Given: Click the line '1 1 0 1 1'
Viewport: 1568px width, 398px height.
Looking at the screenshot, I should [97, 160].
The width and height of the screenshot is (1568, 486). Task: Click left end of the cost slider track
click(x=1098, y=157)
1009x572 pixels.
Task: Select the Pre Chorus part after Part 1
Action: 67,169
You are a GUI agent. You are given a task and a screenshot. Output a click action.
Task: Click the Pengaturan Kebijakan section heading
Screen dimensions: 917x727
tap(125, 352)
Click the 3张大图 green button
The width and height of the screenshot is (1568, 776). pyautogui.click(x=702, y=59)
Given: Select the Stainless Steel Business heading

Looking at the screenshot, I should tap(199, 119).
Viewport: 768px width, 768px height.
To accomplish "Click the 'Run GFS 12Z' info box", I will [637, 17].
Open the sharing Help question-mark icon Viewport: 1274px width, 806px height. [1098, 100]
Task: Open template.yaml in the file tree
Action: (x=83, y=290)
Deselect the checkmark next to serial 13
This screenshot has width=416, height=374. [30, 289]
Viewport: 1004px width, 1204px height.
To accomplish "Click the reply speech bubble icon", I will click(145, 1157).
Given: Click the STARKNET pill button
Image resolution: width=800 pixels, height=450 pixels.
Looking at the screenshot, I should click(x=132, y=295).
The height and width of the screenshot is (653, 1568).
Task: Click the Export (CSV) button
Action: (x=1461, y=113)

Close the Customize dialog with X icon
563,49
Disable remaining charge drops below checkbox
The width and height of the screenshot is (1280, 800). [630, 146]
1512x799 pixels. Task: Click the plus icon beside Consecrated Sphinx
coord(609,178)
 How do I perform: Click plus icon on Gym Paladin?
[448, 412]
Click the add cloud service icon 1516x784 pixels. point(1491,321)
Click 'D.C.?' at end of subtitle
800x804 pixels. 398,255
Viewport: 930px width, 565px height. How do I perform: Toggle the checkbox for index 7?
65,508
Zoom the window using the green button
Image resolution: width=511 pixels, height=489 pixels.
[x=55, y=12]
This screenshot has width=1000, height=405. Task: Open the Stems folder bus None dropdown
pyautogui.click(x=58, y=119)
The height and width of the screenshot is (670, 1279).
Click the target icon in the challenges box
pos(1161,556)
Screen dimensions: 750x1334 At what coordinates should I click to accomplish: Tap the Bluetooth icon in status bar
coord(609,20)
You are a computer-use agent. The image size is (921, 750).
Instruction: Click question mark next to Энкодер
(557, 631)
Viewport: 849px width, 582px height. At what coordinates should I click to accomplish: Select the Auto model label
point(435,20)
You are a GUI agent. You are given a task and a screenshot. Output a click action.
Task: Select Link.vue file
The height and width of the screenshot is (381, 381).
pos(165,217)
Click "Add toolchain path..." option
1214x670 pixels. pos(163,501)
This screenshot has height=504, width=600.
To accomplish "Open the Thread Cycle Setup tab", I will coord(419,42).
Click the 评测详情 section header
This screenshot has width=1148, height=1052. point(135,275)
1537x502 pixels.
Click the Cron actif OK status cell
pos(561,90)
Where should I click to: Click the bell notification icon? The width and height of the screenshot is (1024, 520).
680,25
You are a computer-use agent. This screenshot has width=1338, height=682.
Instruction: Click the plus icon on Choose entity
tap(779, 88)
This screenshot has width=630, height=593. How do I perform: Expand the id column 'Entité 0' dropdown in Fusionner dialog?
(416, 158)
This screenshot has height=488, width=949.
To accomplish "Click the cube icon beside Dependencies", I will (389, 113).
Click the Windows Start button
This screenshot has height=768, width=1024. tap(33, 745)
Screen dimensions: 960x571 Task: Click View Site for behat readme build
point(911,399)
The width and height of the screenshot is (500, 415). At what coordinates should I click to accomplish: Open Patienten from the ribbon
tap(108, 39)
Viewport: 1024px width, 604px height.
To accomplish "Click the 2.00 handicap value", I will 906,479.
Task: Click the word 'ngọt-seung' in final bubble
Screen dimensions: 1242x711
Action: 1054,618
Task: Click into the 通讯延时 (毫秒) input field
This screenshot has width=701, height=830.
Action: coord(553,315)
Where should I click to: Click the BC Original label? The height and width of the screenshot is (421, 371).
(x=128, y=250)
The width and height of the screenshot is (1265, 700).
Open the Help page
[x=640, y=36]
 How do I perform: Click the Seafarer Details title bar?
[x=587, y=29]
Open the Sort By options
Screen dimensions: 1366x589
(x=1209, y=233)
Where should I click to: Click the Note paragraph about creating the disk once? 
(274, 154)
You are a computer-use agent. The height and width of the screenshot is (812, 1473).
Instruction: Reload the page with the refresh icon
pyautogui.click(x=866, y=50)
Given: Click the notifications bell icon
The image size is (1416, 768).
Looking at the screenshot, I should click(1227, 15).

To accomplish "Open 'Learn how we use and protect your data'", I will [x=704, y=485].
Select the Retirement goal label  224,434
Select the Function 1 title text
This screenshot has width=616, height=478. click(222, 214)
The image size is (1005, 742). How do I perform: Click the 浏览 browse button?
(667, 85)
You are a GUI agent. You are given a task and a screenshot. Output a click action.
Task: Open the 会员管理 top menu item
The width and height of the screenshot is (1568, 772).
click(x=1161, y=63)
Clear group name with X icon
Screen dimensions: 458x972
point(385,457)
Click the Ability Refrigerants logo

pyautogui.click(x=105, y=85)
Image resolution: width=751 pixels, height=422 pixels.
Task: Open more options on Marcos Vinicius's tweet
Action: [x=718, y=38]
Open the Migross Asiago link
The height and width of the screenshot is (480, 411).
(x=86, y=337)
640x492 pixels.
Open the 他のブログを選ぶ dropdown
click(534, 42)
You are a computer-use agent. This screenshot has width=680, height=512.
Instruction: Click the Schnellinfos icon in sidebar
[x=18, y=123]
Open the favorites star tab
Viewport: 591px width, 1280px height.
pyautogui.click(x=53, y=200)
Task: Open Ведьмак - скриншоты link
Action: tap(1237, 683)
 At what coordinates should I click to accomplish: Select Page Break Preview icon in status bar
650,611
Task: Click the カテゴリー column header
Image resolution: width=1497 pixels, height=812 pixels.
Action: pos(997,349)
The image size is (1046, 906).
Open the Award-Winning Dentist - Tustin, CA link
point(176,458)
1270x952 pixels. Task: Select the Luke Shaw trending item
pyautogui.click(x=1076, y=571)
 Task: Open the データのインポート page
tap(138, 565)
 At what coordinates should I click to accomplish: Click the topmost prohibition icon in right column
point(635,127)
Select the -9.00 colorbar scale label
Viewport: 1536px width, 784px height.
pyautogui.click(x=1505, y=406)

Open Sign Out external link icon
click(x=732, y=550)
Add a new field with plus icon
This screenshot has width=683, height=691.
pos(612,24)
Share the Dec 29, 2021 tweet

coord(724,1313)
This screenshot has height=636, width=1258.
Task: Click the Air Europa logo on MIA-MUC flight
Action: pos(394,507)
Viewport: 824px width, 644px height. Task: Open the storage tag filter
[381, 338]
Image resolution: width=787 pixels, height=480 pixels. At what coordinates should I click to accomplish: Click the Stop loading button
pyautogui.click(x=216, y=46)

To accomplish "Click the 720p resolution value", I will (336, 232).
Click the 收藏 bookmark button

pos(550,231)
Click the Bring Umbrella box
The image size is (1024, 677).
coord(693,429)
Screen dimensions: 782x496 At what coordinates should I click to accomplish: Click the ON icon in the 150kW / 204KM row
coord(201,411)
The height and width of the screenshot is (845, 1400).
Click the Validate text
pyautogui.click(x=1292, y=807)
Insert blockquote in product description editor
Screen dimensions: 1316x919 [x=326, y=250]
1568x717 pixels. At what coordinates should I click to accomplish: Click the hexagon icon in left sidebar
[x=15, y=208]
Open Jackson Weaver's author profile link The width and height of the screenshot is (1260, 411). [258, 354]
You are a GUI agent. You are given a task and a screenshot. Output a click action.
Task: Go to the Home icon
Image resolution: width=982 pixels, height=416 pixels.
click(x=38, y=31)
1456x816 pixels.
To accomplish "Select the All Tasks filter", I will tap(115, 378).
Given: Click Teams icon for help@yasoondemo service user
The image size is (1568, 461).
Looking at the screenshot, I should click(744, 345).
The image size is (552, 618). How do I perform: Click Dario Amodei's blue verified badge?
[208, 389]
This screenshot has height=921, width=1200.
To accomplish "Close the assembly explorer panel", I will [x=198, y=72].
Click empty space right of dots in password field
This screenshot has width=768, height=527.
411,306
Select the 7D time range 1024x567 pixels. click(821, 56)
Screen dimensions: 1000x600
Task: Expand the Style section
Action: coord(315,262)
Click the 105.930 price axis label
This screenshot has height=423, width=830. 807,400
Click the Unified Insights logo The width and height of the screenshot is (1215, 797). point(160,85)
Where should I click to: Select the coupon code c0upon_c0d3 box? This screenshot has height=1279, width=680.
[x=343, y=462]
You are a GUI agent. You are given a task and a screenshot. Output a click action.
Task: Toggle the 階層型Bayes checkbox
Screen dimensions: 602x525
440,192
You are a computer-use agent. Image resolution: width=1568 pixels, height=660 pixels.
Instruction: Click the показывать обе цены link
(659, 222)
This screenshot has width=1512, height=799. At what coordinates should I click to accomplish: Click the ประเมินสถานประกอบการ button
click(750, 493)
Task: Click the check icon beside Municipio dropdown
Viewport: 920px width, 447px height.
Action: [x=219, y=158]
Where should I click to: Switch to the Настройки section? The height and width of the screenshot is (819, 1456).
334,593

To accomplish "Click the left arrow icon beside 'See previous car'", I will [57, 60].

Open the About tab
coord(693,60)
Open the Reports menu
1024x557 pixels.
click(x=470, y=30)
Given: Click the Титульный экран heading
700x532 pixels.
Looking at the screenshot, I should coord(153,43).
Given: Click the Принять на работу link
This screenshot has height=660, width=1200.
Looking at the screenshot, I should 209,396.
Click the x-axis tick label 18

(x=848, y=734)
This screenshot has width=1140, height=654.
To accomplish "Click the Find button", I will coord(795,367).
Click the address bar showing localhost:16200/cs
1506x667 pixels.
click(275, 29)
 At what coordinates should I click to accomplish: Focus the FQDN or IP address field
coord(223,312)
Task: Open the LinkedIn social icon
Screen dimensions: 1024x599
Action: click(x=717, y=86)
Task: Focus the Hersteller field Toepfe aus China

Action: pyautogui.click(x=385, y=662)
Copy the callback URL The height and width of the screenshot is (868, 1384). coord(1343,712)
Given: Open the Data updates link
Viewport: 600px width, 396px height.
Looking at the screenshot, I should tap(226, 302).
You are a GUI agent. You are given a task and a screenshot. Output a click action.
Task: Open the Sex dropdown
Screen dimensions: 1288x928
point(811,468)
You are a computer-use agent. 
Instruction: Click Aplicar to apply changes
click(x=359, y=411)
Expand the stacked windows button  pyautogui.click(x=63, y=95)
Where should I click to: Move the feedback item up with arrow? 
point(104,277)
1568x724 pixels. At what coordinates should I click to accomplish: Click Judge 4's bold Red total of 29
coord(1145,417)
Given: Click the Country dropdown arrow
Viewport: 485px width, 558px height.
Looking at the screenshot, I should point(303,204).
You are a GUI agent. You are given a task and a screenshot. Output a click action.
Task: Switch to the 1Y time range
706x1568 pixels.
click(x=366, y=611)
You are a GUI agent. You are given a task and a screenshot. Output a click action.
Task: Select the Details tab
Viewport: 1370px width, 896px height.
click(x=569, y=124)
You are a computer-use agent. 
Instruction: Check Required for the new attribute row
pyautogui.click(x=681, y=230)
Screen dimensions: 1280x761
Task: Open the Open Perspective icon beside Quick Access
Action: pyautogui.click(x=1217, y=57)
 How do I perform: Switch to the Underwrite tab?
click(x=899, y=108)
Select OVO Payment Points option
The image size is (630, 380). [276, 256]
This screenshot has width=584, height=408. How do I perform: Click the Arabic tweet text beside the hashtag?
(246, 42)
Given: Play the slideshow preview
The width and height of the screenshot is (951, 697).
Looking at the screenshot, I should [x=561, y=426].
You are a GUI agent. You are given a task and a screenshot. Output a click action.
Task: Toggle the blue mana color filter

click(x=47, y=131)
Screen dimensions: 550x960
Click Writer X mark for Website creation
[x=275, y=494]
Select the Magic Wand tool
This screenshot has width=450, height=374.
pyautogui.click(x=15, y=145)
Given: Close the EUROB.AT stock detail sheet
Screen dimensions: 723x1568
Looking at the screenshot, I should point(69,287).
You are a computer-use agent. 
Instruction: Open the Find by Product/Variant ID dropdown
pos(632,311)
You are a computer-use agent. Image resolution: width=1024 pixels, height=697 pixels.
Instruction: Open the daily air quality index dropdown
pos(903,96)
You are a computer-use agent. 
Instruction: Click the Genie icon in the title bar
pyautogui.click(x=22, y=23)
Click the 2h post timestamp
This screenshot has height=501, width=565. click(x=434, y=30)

### Your instructions
Where the data above reaches the line holding "Open Jackson Weaver's", begin printing, and stop after the line holding "Click the Unified". Each line must be reproduced exactly, with nothing else added.

### Output for this task
Open Jackson Weaver's author profile link The width and height of the screenshot is (1260, 411). [258, 354]
You are a GUI agent. You are given a task and a screenshot. Output a click action.
Task: Go to the Home icon
Image resolution: width=982 pixels, height=416 pixels.
click(x=38, y=31)
1456x816 pixels.
To accomplish "Select the All Tasks filter", I will tap(115, 378).
Given: Click Teams icon for help@yasoondemo service user
The image size is (1568, 461).
Looking at the screenshot, I should click(744, 345).
The image size is (552, 618). How do I perform: Click Dario Amodei's blue verified badge?
[208, 389]
This screenshot has height=921, width=1200.
To accomplish "Close the assembly explorer panel", I will [x=198, y=72].
Click empty space right of dots in password field
This screenshot has width=768, height=527.
411,306
Select the 7D time range 1024x567 pixels. click(821, 56)
Screen dimensions: 1000x600
Task: Expand the Style section
Action: coord(315,262)
Click the 105.930 price axis label
This screenshot has height=423, width=830. 807,400
Click the Unified Insights logo The width and height of the screenshot is (1215, 797). point(160,85)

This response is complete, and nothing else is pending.